Mais pour la base, c’est une autre histoire: la «Théologie de la libération» est en plein essor et se radicalise en Argentine à travers le Mouvement des prêtres pour le tiers-monde, de 1967 à 1976.
Ce sont des prêtres engagés socialement dans les quartiers
pauvres, dans les bidonvilles, dont les idées marquées à gauche dérangent leur
propre hiérarchie. Car, à l’époque, nationalisme et catholicisme se confondent
au point qu’il «était presque naturel pour le clergé argentin de prendre la
défense du régime», explique un professeur
d’histoire au New York Times du
17 septembre 2007. Et comme le rappelle Paulo A Paranagua [qui fut arrêté
en Argentine sous la dictature, bien que d’origine brésilienne] sur son blog: «l’Église
d’Argentine est une des plus contestées d’Amérique latine pour sa passivité,
voire sa complicité, à l’égard de la dictature».

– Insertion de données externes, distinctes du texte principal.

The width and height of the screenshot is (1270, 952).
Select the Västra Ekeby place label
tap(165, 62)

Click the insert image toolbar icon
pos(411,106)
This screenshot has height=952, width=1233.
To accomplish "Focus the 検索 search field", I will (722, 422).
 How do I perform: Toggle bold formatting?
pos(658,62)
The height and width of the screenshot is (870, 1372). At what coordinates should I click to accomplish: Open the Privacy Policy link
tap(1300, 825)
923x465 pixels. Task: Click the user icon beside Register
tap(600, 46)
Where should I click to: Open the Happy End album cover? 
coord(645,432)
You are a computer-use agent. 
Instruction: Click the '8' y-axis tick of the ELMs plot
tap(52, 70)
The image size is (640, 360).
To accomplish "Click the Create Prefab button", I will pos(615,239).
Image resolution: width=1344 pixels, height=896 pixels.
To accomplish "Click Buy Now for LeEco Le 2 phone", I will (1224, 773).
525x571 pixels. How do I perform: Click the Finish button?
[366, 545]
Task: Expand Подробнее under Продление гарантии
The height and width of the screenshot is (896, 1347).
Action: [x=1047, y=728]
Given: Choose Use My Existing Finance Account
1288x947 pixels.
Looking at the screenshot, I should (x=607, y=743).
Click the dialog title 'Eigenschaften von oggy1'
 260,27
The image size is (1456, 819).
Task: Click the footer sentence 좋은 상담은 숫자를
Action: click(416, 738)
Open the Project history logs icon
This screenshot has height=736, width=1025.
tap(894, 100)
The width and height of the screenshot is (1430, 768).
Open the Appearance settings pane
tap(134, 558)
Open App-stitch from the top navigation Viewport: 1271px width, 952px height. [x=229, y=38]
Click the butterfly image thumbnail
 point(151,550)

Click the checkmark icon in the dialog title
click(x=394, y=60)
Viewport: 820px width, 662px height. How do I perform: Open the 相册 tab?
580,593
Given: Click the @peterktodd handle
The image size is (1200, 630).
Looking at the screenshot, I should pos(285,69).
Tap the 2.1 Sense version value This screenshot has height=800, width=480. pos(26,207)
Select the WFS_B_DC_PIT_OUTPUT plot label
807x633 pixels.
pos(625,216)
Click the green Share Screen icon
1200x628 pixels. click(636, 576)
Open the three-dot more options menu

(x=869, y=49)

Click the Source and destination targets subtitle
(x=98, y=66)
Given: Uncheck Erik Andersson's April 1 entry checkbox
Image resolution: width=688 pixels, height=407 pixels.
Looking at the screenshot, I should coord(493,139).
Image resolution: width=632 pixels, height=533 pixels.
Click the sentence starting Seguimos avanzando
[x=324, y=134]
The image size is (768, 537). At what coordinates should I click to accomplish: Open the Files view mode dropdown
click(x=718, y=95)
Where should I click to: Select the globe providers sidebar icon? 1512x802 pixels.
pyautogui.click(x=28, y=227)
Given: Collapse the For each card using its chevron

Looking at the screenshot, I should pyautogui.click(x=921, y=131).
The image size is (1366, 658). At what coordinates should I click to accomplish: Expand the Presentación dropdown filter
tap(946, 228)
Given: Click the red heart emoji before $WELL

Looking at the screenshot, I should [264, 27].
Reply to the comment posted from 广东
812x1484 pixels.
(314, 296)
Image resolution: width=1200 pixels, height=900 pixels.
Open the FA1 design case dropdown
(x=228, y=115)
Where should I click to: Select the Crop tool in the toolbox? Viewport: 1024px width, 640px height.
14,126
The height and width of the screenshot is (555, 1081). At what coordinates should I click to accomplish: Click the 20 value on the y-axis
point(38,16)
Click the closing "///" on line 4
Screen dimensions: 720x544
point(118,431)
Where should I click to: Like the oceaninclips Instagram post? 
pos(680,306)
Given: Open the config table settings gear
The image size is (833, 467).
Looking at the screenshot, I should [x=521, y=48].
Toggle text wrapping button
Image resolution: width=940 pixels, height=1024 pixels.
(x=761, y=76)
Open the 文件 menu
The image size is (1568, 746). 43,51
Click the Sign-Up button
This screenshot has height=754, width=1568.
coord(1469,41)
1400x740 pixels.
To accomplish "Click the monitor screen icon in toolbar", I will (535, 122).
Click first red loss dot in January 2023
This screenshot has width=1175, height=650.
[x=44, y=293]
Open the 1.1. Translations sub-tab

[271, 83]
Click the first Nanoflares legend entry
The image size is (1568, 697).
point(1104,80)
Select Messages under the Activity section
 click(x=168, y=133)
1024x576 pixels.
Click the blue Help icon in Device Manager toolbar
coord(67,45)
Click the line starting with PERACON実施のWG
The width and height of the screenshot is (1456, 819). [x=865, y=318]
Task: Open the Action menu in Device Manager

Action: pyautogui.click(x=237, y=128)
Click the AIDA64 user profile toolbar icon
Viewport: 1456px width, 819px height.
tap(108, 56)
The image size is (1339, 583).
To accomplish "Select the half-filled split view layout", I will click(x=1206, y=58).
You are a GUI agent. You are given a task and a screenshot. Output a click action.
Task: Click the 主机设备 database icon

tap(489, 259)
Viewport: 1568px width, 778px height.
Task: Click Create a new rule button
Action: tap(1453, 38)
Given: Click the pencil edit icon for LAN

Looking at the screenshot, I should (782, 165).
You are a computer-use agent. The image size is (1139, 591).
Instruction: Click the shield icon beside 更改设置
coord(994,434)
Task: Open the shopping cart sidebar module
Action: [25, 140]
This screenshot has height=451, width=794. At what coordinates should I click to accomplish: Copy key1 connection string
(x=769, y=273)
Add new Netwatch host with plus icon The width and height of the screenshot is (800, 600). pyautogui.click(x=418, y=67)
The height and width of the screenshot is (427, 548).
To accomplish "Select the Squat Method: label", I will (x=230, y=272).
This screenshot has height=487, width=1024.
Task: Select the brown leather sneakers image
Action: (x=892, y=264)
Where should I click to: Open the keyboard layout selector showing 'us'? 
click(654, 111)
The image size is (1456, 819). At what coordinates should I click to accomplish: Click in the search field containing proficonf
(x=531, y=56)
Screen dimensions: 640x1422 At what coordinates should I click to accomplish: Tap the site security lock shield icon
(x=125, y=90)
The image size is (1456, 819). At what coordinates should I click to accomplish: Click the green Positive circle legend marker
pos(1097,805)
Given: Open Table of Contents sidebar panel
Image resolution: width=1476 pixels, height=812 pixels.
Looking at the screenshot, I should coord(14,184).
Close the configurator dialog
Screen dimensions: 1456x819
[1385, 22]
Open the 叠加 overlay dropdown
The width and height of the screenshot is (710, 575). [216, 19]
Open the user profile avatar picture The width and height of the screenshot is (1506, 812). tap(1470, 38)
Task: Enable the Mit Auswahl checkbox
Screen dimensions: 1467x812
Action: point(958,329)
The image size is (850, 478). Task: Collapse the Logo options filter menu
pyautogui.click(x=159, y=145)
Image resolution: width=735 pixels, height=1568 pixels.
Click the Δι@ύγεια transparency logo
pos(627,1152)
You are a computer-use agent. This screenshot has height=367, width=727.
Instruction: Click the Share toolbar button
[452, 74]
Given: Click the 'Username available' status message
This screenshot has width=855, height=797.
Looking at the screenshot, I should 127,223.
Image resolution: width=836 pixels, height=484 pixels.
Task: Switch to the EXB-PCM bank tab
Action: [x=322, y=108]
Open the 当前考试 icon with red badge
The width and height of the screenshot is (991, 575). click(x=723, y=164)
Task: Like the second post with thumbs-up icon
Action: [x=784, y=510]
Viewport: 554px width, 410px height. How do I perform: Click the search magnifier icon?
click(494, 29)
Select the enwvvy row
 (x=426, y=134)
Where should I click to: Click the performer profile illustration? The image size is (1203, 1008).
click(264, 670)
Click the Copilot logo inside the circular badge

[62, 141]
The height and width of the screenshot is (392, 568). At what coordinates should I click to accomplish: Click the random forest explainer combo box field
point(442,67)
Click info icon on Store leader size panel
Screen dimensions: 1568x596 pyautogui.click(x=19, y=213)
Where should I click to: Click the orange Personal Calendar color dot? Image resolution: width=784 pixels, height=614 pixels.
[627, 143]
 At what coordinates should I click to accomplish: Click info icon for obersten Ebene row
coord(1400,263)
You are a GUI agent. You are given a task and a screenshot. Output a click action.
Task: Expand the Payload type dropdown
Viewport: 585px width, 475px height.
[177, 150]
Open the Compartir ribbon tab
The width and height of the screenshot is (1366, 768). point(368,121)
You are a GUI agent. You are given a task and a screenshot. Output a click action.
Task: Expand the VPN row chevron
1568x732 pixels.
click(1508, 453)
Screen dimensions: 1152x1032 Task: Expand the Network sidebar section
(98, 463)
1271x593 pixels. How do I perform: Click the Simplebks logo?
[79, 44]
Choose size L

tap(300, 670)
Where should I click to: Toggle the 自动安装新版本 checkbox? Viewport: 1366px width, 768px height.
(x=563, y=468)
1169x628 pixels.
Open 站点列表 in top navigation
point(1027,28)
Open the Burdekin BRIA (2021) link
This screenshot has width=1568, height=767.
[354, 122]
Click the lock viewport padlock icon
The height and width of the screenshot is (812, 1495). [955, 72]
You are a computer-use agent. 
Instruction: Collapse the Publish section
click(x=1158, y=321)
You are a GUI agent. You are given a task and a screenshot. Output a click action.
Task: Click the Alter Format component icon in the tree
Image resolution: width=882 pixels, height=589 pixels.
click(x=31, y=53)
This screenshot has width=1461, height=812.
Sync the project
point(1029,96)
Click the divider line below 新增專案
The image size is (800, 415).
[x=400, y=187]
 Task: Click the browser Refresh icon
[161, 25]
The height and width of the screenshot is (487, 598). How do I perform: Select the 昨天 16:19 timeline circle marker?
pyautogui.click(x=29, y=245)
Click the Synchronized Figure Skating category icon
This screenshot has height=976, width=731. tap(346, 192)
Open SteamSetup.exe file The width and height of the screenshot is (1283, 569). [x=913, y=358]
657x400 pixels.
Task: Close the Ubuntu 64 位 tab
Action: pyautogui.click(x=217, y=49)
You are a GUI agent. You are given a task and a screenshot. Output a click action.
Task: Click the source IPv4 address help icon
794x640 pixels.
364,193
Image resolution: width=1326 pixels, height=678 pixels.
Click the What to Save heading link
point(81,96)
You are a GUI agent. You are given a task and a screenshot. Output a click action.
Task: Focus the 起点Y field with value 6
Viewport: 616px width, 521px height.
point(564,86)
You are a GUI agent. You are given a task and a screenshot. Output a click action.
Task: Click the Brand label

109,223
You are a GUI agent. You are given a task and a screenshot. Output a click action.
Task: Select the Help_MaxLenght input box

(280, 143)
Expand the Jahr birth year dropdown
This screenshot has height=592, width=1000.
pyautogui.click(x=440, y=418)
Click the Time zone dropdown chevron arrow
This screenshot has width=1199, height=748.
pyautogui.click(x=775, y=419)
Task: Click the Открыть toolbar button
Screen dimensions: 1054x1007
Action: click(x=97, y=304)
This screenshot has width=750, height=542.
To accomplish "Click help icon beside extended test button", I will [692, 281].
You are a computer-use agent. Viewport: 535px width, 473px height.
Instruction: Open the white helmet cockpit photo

A son arrivée au pouvoir en 2003, Néstor Kirchner
décide de revenir sur les lois d’amnistie et d’impunité décidées par le
président Carlos Menem [1989-1995; 1995-décembre 1999]. Depuis, les enquêtes
ont pu être rouvertes et les procès se succèdent. Deux anciens chefs de la
junte, Jorge Videla et Reynaldo Bignone, ont déjà été condamnés plusieurs fois
à perpétuité.
Sur ce chemin de la justice, l’Eglise n’a pas été épargnée:
en 2007, un prêtre a été poursuivi et condamné pour complicité avec la
dictature. Une première. Rappelons aussi que parmi les vingt victimes
françaises figurent trois religieux: les sœurs Alice Domon et Léonie Duquet, et
le père Gabriel Longueville. Alfredo Astiz, surnommé l’ange blond de la mort, a
été condamné à perpétuité et par contumace en France en 1990, puis en Argentine
en 2011 pour la disparition des religieuses.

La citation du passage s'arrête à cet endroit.